Moreover, AI will likely diffuse across the wider economy faster than previous technologies did, which means that AI-related productivity and efficiency gains could happen sooner rather than later. Earlier general-purpose technologies (such as the steam engine, electrification, and personal computers) required vast outlays to build the underlying infrastructure. It took more than 40 years for electricity to become widely accessible in the first half of the twentieth century, and it took roughly a decade for smartphones to surpass 90% adoption in the 2010s. AI, by contrast, can be deployed through existing digital platforms and devices.

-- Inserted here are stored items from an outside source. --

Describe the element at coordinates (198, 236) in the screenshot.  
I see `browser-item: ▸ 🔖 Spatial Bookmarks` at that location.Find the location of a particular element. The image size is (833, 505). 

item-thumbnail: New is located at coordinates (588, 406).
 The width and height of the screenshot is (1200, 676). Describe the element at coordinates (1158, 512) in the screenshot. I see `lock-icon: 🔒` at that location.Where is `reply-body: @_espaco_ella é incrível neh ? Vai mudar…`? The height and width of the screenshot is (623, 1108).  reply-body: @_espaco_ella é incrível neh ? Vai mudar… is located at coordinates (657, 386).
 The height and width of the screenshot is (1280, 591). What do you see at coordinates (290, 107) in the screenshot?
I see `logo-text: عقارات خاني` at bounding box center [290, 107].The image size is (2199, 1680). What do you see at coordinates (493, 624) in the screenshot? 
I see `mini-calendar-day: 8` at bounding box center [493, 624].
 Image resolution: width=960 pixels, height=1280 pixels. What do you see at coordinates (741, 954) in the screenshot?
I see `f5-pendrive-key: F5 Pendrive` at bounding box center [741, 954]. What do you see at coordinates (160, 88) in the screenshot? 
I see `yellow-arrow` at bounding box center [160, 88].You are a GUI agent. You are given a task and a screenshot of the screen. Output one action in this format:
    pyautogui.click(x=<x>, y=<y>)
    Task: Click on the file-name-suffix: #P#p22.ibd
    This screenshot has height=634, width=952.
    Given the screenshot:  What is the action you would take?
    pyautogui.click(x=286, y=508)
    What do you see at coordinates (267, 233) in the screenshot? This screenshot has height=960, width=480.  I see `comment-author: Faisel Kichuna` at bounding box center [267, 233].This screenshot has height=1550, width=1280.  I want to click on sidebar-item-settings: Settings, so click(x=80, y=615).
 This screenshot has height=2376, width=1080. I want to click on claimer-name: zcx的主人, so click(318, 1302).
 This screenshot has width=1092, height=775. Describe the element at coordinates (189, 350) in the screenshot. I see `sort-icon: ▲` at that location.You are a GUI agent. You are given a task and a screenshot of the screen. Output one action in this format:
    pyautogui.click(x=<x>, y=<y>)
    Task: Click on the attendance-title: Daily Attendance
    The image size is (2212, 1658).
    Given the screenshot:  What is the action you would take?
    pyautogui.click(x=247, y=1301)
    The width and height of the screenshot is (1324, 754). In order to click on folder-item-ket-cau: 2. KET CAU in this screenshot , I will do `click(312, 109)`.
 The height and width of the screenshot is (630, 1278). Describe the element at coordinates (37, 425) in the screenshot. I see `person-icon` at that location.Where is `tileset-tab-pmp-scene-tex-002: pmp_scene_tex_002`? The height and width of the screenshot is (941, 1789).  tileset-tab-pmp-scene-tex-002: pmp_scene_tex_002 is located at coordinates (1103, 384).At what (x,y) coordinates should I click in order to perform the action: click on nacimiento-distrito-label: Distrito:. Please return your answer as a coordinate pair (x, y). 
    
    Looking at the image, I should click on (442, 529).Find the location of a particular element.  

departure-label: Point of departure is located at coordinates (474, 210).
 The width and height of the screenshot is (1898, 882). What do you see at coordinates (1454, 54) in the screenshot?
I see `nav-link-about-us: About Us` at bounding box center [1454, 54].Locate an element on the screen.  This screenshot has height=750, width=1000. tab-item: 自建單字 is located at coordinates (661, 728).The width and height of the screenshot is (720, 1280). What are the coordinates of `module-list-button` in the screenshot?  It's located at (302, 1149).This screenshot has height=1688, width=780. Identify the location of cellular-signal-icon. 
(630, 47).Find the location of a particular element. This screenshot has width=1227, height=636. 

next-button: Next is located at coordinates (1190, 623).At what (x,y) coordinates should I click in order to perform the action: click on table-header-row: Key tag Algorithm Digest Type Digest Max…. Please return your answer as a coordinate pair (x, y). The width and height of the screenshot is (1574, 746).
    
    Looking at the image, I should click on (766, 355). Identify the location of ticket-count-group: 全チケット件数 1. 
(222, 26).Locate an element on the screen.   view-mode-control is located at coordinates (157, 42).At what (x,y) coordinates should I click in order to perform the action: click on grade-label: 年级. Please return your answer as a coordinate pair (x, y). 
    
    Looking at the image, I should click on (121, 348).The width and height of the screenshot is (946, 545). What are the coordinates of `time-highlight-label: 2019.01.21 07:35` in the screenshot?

The upshot is that the AI super cycle will likely drive productivity gains and stronger economic growth – to the tune of $16 trillion globally by 2030, in PwC’s forecast. But these gains will accrue largely to the owners of capital, and less so to a potentially shrinking labour force. In an era of less labour-intensive growth, many companies and industries will adapt their business models – namely, by increasing the ratio of capital to employment – and governments will need to reassess tax and welfare policies.

If greater economic gains are flowing to the owners of capital, taxes will need to change accordingly. For example, a much higher corporate tax rate may be necessary to capture the excess profits generated by automation and a smaller workforce. With respect to welfare, the threat of rising structural unemployment from AI will reinvigorate debates about hitherto radical proposals such as a universal basic income.

We must reflect on AI’s effect on inequality both within countries – between capital and labour – and among countries. A widening gap between technology leaders, such as the US and China, and the rest of the world – particularly the poorest economies – bodes ill for an already-fraught geopolitical environment.